To learn more about Emily, visit her website and blog: EmilySouthwood.com and connect with her on Twitter: @EmilySouthwood.

We’d love to hear from you! What did you think of Emily’s thoughts? How would you feel if your significant other took a job in the porn industry? Do you discuss porn with your partner or girlfriends? 

Leave a comment

14 Comments

  1. Not that it is ever something that I will have to deal with lol but I can honestly say I could not deal with it, while the logical part of my brain would tell me it is a job I know myself well enough to know that my own insecurities would cause paranoia and would destroy the relationship,

    Reply
    • I imagine many women would feel similarly, Paula.
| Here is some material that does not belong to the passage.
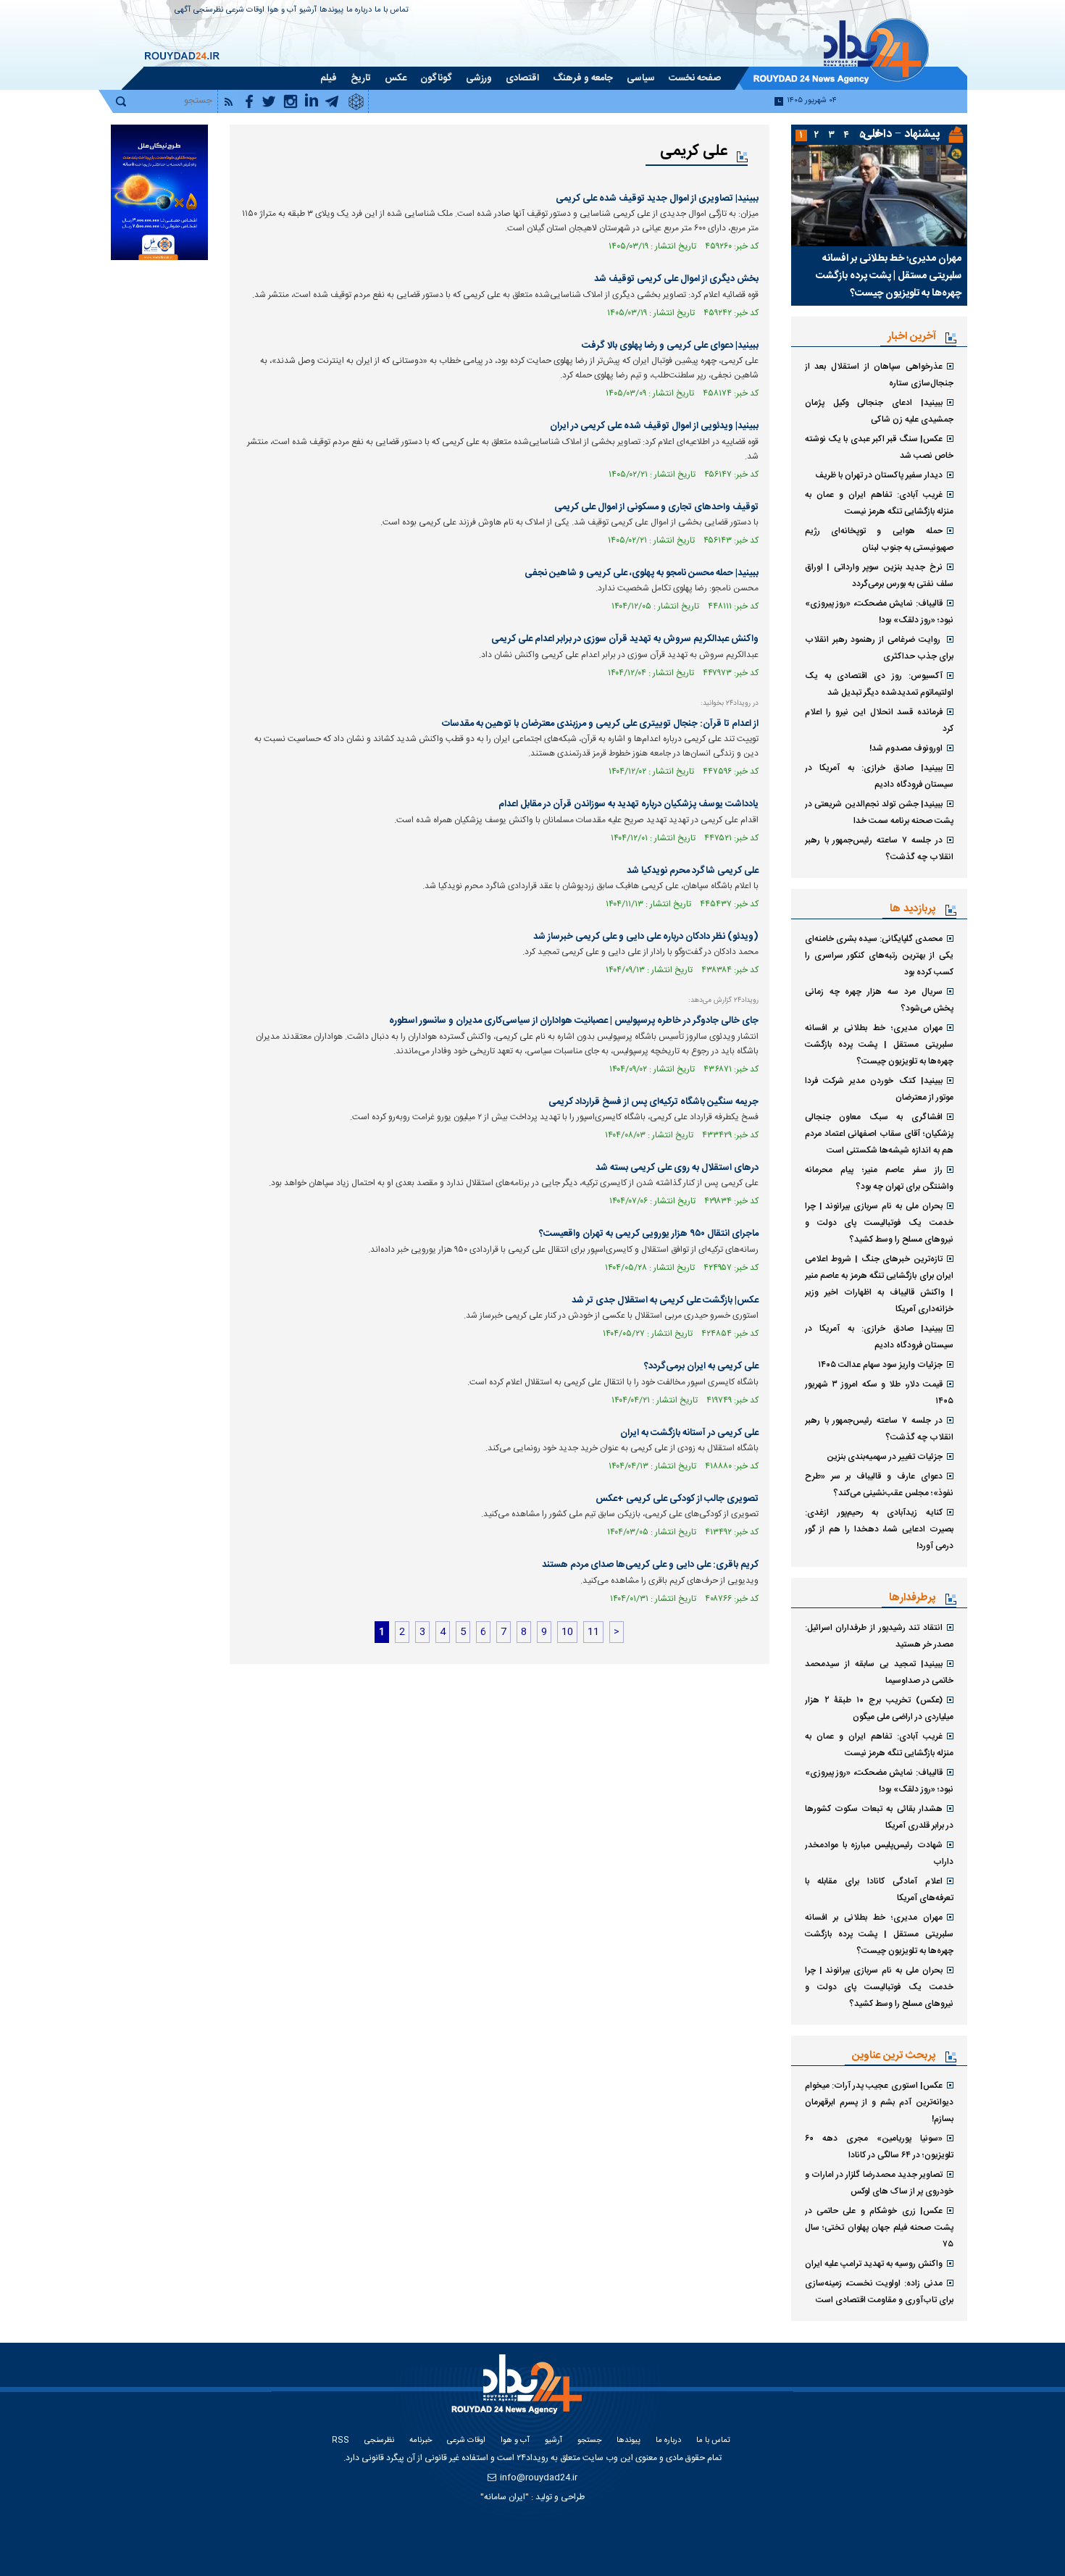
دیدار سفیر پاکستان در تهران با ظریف (879, 475)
I admire Emily for sharing those insecurities openly in her book, along with the confidence she ended up gaining. Certainly a unique situation to find oneself in!

      Reply
  2. I’m adding Emily’s book to my goodreads queue! Fascinating topic. I don’t know how I’d react. I’m betting I’d share a lot with Paula, where insecurities would come out for sure, but if I thought that the piece was something innovative – never seen before, or produced by women and depicted strong women, I might be open to listening. I can identify with Emily feeling that porn is marketed more for men. I worked in a video store (back when we had them!) for 7 years and it was only men who rented porn. And yet, talk about the erotica book genre and I bet that’s predominantly women. Doesn’t that speak to gender as well? That men are more visually stimulated while women require a feeling of intimacy and trust to get aroused. Ok, now this needs to be studied. I would be very interested to know arousal measurements of men and women when watching porn vs. reading erotica and what the findings would be if the mediums switched to cater to the opposite gender more. What do you think?

    Reply
    • Great points, Jess! I bet you’ll love her book. 🙂

      Interestingly enough, recent studies have shown that women and men are equally visual. I think men are more likely to watch and discuss porn because it’s socially accepted, expected of them and geared toward them, whereas it’s far more taboo for women. Continually more women are using porn, which is yet another reason to broaden the scope and make feminist porn a much larger genre, IMO.

      Other recent studies show that women are physically aroused by a much broader range of stimuli (both genders and even animals having sex) than men, for whom it’s a lot more straight forward — yet women claim to only feel aroused by heterosexual men. Really speaks to the barriers we put up. All so fascinating, right? I could go on and on and on… LOL Love your study idea!

      Reply
  3. laurie27wsmith

     /  June 2, 2014

    Emily sounds quite open and honest about her work, which is good to see. I still wonder why people get upset about the one thing nearly every person on earth does and that’s have sex. Whether it’s filming it, reading it or watching it, the subject divides more people than politics or religion. Yet we watch explicitly violent movies and TV shows, seeing someone getting their throat cut is fine but show a penis or a vagina and you’re in big trouble. A partner in the porn business? My good wife would say, ‘Nope, yours is the only dick I want.’ She’d make a great director though. 🙂

    Reply
    • I’m right there with you, Laurie! That excessive violence is a-okay, yet we can scarcely show a woman’s nipples says a lot about our culture.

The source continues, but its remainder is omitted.